I’d rather not comment on any specific partnerships right now [referring to Facebook.] But, yes – (speaking more broadly to partnerships Walmart is forging) – our ability to measure the impact on sales lift based on exposure to advertising is broader than just ads that run on our website. Yes, we are working with partners to combine data sets to make even more refined target audiences, but the secret sauce we’ve seen in our own business has been the historical sales transactions. Other data sets are helpful. It's helpful to look at incrementality and finding ways to grow and grab share, but the historical transactional data is the best signal of commercial intent we’ve encountered.

Is WMX primarily a managed offering or are you considering self-serve functionality, such as the tool Amazon rolled out with VivaKi?

It’s more of a managed system and we want to make it as easy to use for our suppliers as possible.
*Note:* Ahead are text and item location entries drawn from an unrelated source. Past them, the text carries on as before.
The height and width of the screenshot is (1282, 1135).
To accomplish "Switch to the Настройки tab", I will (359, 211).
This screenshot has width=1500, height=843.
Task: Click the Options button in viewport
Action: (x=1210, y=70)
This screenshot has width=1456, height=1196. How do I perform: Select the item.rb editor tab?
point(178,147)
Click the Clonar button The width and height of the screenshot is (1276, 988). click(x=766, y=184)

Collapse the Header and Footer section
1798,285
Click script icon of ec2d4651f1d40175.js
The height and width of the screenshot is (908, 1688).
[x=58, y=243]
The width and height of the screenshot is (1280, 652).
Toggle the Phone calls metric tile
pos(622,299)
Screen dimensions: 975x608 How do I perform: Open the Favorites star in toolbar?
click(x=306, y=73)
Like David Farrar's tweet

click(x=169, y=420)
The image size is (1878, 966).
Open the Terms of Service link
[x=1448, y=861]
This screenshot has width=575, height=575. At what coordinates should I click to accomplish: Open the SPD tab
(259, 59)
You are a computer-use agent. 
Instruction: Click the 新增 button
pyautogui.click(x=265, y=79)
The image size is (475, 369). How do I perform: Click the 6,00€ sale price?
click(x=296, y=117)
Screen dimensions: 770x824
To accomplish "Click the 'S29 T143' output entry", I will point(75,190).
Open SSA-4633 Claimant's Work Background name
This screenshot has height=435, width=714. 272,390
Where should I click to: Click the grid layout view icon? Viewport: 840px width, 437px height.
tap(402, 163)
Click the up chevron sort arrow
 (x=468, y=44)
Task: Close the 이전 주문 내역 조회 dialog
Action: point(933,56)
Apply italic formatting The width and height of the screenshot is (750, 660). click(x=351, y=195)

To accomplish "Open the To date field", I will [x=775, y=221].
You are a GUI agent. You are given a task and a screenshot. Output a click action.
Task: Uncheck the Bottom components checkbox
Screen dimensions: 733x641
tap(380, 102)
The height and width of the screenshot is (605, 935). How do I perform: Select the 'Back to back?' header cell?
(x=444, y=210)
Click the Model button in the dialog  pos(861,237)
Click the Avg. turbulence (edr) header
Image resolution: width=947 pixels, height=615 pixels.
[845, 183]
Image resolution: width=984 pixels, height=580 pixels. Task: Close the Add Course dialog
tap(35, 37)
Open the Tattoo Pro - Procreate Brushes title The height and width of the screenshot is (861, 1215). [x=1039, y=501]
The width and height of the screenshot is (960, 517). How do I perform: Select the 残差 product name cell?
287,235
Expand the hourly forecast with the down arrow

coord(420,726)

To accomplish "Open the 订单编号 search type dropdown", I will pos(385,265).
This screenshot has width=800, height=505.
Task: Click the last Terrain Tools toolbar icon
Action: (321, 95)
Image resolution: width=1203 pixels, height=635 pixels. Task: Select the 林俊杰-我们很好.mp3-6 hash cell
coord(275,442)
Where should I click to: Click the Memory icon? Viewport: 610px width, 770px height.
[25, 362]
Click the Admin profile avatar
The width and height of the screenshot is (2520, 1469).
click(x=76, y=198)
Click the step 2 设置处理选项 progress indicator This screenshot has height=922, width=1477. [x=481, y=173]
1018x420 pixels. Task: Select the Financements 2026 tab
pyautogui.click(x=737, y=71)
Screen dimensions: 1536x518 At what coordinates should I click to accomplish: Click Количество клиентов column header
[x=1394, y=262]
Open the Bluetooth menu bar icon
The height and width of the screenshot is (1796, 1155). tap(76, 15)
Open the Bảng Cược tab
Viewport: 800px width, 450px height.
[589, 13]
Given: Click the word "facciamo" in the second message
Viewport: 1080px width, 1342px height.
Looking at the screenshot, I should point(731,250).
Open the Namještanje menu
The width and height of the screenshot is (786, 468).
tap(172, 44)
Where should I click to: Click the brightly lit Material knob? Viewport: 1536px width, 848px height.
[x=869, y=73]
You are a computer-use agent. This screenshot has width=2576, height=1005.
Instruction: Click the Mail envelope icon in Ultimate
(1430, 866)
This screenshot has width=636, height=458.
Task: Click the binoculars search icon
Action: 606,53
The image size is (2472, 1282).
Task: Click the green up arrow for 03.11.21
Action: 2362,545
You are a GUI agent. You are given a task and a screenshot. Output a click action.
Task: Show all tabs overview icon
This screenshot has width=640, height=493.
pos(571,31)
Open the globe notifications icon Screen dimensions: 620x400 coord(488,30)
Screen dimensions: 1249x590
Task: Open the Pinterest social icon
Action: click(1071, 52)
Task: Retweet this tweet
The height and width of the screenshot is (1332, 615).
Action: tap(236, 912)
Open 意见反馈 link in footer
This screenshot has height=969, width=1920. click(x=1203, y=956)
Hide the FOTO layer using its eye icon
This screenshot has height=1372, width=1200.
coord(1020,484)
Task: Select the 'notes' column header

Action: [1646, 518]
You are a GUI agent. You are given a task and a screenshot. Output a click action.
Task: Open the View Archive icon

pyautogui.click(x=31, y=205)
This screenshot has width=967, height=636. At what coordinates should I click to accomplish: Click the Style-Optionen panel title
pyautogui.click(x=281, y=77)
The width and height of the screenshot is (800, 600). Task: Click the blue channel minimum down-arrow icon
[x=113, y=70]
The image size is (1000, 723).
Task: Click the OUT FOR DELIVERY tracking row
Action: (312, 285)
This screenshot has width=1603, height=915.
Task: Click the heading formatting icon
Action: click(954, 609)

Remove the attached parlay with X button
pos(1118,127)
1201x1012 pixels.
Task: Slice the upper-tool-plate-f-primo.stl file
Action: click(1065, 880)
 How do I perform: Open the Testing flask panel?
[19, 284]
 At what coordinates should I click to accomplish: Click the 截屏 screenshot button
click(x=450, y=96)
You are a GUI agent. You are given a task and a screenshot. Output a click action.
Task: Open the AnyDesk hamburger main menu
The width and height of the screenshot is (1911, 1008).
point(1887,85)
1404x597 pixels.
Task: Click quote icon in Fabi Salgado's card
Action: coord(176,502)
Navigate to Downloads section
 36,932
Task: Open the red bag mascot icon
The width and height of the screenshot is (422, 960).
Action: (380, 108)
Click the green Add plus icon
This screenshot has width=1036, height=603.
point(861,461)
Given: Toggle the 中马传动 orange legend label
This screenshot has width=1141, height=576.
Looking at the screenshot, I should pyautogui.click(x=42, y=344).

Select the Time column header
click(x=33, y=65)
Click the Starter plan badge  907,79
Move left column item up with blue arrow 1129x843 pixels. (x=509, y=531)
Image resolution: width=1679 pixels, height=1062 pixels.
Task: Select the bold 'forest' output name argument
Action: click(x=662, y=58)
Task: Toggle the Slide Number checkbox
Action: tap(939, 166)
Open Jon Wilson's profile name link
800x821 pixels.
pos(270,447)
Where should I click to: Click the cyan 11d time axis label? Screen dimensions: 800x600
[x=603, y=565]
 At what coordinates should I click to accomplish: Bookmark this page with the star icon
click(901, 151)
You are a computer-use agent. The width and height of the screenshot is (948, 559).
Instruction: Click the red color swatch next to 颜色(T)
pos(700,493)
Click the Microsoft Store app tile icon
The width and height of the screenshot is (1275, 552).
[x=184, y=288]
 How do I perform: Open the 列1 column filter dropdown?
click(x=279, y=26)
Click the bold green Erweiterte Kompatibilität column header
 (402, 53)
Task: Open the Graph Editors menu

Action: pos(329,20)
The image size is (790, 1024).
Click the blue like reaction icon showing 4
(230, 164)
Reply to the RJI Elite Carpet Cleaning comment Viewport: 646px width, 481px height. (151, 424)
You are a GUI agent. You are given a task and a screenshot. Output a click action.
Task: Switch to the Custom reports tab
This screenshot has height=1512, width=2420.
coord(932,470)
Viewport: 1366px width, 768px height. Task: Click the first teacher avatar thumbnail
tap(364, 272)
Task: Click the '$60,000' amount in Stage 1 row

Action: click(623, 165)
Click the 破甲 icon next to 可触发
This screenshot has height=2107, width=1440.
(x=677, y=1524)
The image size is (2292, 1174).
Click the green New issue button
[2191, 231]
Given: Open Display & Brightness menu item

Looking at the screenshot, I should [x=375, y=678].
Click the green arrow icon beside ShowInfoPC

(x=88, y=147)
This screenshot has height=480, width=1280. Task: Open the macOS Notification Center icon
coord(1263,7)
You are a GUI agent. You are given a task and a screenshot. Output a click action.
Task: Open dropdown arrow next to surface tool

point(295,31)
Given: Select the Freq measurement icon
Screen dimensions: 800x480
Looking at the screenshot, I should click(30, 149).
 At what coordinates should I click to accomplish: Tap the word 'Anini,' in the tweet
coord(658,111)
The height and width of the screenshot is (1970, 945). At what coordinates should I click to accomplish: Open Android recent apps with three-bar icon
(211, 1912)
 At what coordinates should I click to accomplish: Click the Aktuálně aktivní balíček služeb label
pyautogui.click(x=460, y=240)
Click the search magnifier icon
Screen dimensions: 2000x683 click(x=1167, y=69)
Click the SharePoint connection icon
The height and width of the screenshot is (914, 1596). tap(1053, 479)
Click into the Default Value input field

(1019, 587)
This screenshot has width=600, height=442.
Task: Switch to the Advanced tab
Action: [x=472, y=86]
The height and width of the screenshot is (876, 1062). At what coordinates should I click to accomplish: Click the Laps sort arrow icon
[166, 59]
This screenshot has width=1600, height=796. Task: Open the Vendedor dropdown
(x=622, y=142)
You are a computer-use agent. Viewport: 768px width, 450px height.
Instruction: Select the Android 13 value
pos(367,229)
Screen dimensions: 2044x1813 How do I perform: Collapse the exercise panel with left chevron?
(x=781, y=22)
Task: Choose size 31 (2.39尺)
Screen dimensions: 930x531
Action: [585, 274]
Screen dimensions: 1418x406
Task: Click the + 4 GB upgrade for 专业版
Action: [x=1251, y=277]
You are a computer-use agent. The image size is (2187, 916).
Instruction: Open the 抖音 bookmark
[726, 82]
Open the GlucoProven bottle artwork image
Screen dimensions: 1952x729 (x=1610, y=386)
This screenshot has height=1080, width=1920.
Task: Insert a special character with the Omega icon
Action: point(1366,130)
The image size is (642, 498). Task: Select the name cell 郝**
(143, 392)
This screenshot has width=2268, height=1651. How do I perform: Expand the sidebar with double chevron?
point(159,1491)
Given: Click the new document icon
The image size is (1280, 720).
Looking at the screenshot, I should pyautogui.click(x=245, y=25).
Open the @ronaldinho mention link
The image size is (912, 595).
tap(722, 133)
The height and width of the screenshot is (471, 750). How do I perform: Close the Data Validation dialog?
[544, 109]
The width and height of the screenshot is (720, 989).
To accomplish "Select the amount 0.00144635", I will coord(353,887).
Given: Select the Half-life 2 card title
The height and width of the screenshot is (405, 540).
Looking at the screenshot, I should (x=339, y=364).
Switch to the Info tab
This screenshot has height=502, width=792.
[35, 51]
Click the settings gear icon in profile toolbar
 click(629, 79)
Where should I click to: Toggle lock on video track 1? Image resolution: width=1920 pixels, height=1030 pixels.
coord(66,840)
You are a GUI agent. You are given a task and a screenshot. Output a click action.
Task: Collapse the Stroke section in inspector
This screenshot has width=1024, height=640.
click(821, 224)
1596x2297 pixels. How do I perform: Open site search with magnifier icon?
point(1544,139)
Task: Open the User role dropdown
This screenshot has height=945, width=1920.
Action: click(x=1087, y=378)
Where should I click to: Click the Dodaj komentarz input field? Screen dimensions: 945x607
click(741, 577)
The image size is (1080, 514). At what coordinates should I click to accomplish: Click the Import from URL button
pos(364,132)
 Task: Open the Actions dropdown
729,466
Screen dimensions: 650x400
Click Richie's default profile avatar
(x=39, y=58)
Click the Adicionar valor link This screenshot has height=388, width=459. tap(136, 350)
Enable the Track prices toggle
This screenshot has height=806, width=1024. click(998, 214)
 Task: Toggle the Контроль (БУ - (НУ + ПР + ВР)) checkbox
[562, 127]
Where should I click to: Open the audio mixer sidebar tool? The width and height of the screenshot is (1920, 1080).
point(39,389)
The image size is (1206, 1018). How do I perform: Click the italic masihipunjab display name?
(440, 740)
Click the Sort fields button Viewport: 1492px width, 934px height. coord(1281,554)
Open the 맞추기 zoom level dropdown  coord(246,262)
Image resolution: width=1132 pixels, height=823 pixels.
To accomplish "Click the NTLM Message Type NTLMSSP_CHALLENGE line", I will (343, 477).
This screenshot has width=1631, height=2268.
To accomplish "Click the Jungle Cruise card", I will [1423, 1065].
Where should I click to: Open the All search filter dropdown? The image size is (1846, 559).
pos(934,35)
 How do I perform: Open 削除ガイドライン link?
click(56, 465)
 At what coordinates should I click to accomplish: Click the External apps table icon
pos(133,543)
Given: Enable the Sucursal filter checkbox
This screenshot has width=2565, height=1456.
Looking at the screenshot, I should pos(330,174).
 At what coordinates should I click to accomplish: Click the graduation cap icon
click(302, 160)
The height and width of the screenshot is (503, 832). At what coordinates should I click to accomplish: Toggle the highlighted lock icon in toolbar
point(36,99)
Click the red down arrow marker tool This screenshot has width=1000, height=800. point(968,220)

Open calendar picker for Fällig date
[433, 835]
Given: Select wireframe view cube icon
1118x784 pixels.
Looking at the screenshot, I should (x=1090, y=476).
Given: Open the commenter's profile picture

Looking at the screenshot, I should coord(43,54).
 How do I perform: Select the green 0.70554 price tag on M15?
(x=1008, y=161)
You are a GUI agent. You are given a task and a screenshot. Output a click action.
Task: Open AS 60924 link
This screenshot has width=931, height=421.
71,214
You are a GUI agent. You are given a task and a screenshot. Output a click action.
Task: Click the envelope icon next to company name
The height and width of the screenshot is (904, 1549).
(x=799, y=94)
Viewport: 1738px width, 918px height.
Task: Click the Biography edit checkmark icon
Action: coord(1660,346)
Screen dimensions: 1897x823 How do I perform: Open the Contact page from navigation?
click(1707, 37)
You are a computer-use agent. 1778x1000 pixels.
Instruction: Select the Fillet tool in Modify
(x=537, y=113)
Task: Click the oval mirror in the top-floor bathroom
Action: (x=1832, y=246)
Our goal is to drive more relevant experiences to our customers and to help our suppliers scrub more costs out of their demand chain, but it’s more of a managed system.

MediaVest is our media AOR and they manage all the corporate campaigns and co-marketing campaigns we do. They manage those for us and through [to] WMX. Triad is our managed solution for campaigns that fall outside of our own activity.

Thoughts on Dunnhumby buying digital retargeter Sociomantic? Will more of these deals go down?

Do I think retailers will continue to acquire technology companies? Yes. It’s hard for me to speak to what other retailers are doing.

Can you give an example of how you're innovating and uniting in-store and offline?

The type of shopping experience we’re building in the grocery category is: You can go to our recipe library online [and] sort recipes based on occasion or dietary restriction, plan your family’s meals for the week, then dump all those recipes into a shopping list. [Walmart provides] smart recommendations on how to trade out price parameters or dietary needs. You can then take that shopping list, order from it online and we’ll essentially mail it to you. Or if you live in one of the cities where we offer a pick-up and delivery option, you can make an appointment to have us drop it off on your stoop or you can swing by your local Walmart.

Does that work with mobile?

You can push [that shopping list] to your phone and go to a local Walmart, pull up the app, which automatically goes into “store mode.” We have a local store search so you can identify where items are in your local Walmart. You can add it to your basket, go pay at the register, take your receipt, scan it with your app, upload that receipt into Savings Catcher where we’ll do an automatic ads match to see if anybody advertised at a lower price. We return the difference to you in a gift card and then make recommendations for the next trip based on what we’ve seen you buy. All of that is live today.

How do you balance customer experience developments with audience data monetization?

Sam Walton [had a] 10-foot rule where if you get within 10 feet of your customer, [you need to] look her in the eye, greet her and ask her if she needs help. The challenge for us is how you deliver that kind of personal service when you’re seeing customers across all those touch points I just described and at 240 million customers a week across our stores, clubs, sites and apps.

The answer is you have to build powerful software in order to deliver that type of personal experience. The hybridization of retailers and technology is going to continue to speak to your earlier question and we think it’s a competitive advantage for us, frankly. We’re really marrying the assets of the world’s largest retailer with the best in class Internet technology companies, so not only do we have [11,100] stores, but we have a very sophisticated technology organization with @WalmartLabs.